Sementara tingkat elektabilitas kandidat capres lainnya berdasar jawaban responden adalah sebagai berikut:
- Prabowo Subianto 12,8%
- Dahlan Iskan 5,8%
- Wiranto 5,6%
- Jusuf Kalla 3,3%
- Megawati Soekarnoputri 2,8%
- Aburizal Bakrie 2,2%
- Anies Baswedan 2,2%
- Mahfud MD 1,7%
- Hidayat Nur Wahid 1,3%
- Rhoma Irama 0,8%
- Gita Wirjawan 0,8%
- Hatta Rajasa 0,6%
- Chairul Tanjung 0,3%
- Pramono Edhie Wibowo 0,3%
- Marzuki Alie 0,3%
- Calon lainnya 0,6%
- Tidak jawab 27%.
Chairman PDB Didik J Rachbini mengatakan elektabilitas Jokowi sudah berhenti pada kisaran 30% saja.

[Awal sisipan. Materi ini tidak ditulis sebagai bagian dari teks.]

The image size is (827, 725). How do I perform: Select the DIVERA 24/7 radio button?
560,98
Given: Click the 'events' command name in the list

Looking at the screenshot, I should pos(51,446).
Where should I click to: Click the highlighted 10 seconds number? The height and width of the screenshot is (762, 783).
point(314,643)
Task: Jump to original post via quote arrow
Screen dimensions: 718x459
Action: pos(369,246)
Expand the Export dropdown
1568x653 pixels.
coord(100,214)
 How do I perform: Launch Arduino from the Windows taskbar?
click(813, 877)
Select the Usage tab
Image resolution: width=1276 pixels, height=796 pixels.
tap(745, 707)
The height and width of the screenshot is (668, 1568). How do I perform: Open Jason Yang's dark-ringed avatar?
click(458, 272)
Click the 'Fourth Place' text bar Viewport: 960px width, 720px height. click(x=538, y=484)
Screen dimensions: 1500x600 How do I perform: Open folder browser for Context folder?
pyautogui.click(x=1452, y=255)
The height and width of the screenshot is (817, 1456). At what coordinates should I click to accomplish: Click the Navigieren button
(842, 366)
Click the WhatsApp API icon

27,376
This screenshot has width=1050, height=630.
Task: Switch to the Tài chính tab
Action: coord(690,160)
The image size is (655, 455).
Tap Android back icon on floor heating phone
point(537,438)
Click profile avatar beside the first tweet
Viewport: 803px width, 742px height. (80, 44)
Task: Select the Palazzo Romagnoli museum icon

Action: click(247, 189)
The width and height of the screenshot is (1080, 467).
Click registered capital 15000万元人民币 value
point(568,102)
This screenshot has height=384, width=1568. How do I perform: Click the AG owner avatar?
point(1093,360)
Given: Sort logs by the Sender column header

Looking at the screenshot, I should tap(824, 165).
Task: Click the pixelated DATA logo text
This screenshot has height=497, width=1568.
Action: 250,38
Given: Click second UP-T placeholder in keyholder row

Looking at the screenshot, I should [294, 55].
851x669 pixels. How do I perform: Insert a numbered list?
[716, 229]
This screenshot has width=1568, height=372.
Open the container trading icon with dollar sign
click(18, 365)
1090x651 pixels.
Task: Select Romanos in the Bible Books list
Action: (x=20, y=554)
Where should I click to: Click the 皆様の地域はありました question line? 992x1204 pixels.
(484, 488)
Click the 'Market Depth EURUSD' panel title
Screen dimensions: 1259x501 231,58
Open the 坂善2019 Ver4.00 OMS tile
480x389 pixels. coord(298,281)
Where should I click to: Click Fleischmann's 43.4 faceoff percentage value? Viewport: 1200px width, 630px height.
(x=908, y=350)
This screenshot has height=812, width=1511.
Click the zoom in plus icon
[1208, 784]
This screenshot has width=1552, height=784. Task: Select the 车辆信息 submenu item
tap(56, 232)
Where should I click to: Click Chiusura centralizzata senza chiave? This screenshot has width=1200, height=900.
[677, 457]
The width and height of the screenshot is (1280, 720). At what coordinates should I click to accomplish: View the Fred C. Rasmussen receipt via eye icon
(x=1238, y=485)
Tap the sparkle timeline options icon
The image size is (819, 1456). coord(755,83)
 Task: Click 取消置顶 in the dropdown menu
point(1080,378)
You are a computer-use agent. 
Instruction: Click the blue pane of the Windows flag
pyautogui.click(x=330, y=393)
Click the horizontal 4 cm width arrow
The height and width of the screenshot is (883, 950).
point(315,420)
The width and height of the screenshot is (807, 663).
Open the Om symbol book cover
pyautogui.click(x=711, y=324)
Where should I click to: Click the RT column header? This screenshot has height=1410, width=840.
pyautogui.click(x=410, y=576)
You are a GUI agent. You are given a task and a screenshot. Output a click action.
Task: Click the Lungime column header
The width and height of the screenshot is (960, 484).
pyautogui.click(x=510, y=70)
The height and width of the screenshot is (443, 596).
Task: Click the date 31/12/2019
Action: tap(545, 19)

Walau mentok, jumlahnya sangat signifikan, bahkan pada enam bulan terakhir turun dari 36% ke 31,8%.
"Delapan kali survei, Jokowi itu stagnan tidak berubah terlalu banyak," kata Didik dalam jumpa pers di Jakarta, Jumat (21/2/2014).
Penurunan tersebut karena program Jokowi sebagai Gubernur DKI Jakarta banyak dikritik.
Seperti bus karatan, pedagang blok G Tanah Abang kembali turun ke jalan, dan persoalan menekan kemacetan dengan proyek MRT dan Monorel yang belum kelihatan progresnya.
Sebaliknya, capres dari Gerindra Prabowo Subianto justru meningkat signifikan dalam enam bulan terakhir dari 6,6% menjadi 12,8%.
Prabowo gencar mengeluarkan dana untuk iklan sehingga efektif untuk meningkatkan elektabilitas dan popularitasnya di tengah masyarakat.
Menurut Didik, survei ini dilakukan melalui wawancara telepon 7-10 Februari 2014 dengan responden 1.200 orang mewakili masyarakat pengguna telepon 15 kota besar di Indonesia.
Margin of error survei ini berada pada kisaran plus minus 2,8% pada tingkat kepercayaan 95%.
"Survei ini tidak mewakili penduduk Indonesia secara keseluruhan, tetapi menggambarkan masyarakat perkotaan yang memiliki telepon residensial, alias masyarakat kelas A," ujar Didik.